> [ABOUT THIS EXERCISE]:
Filter the data below for the string "template" and copy each matching line.

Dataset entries
↓

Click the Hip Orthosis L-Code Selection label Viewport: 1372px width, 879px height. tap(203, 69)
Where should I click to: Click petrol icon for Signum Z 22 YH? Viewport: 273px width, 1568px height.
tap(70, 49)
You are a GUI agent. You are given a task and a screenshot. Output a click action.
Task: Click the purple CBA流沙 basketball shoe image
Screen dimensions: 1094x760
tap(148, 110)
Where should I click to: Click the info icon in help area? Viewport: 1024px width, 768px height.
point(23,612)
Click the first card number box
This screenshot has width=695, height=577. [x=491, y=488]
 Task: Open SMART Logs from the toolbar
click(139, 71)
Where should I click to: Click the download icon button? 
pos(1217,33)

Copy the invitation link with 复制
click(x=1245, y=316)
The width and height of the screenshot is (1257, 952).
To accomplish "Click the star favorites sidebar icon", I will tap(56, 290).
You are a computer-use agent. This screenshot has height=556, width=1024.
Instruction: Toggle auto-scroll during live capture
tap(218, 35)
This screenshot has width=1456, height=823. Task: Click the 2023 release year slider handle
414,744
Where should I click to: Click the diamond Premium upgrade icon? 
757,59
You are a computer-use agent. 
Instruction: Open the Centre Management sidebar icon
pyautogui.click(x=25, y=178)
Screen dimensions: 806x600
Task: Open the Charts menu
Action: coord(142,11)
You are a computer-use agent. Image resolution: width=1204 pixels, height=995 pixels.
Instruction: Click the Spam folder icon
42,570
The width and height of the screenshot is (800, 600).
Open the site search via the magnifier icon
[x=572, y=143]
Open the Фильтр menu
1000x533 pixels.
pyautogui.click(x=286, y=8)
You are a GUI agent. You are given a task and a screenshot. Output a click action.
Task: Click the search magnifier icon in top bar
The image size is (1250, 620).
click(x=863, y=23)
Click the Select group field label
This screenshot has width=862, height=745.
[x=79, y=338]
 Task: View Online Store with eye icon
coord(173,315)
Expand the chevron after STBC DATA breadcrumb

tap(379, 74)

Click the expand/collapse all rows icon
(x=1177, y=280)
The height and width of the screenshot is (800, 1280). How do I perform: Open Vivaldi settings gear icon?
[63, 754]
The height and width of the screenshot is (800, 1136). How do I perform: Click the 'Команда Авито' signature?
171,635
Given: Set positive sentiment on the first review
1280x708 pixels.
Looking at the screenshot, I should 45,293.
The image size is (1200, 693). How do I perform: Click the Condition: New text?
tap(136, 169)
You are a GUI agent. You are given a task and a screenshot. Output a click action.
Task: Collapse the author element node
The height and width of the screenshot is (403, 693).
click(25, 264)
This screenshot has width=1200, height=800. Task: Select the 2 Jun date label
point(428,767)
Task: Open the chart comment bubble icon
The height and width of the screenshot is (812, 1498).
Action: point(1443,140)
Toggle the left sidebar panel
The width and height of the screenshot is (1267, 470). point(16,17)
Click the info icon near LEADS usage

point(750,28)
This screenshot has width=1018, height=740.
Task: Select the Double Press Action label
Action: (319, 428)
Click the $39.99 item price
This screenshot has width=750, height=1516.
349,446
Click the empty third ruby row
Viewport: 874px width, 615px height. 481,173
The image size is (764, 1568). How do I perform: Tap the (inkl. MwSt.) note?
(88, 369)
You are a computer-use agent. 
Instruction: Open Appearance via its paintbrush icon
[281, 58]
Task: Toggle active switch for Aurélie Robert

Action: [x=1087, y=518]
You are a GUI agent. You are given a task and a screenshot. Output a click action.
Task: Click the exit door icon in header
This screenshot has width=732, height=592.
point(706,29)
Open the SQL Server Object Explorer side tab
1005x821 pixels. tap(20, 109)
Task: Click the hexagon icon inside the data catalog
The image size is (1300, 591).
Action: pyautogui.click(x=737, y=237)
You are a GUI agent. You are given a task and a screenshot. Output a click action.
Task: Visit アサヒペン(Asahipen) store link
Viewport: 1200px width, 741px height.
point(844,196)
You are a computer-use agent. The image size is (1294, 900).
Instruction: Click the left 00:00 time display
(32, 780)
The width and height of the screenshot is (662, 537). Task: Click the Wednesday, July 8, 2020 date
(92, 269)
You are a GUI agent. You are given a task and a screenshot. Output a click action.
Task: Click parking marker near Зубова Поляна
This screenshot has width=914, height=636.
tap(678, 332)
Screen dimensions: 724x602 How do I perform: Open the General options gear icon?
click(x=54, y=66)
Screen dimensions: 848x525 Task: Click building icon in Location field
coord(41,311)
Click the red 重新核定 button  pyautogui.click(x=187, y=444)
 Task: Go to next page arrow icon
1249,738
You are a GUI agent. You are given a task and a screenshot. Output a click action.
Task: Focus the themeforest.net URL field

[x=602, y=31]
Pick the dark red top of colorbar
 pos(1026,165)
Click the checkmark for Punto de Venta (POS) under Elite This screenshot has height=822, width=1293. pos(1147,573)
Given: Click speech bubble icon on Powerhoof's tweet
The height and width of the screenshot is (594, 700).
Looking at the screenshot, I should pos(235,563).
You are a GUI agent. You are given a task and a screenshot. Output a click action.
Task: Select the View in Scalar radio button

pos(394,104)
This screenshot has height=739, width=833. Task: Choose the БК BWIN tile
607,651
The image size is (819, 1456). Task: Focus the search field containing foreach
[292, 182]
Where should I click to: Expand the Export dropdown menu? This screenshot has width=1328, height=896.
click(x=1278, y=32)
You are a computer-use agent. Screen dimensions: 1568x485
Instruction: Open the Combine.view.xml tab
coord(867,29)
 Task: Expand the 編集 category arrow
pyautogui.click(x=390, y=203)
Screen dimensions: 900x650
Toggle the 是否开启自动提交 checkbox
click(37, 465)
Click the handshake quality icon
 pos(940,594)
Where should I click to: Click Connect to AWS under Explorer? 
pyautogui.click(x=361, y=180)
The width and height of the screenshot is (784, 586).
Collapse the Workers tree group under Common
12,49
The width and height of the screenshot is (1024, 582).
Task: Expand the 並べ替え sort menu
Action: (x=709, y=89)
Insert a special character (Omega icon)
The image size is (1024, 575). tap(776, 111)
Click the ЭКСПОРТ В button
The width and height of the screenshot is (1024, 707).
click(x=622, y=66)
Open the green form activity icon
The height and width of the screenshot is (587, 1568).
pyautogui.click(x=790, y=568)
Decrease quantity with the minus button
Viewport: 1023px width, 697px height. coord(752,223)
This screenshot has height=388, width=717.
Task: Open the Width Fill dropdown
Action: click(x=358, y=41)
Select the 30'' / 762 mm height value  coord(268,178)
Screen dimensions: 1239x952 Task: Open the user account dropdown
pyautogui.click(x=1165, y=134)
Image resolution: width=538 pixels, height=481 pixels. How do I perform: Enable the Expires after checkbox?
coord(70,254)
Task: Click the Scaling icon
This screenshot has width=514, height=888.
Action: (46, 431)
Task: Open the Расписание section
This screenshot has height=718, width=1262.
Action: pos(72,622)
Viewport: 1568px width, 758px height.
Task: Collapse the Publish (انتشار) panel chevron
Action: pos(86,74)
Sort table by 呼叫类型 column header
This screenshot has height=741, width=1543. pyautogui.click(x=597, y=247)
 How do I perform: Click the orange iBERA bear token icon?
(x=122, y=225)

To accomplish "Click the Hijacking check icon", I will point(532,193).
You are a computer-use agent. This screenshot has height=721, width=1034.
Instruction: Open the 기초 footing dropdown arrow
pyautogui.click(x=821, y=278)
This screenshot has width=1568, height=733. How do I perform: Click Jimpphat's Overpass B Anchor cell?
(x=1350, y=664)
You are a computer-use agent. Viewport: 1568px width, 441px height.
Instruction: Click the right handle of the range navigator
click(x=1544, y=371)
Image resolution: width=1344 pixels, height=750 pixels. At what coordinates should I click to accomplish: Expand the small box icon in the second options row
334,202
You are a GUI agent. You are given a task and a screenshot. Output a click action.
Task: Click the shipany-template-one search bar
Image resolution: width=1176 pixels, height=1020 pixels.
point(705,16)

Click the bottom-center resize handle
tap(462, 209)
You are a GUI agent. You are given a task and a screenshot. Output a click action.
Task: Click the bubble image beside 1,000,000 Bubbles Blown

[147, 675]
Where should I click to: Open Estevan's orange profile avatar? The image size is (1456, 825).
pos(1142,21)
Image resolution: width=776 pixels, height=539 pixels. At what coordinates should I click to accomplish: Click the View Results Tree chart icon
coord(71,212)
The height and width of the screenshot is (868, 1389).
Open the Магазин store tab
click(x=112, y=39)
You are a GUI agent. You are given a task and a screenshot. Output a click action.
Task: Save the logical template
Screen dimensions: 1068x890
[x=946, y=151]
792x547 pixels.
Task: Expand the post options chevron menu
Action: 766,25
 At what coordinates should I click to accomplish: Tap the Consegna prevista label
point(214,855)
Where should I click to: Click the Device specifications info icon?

↑

> [SOLUTION TO THIS PROBLEM]:
Task: Click the shipany-template-one search bar
Task: Save the logical template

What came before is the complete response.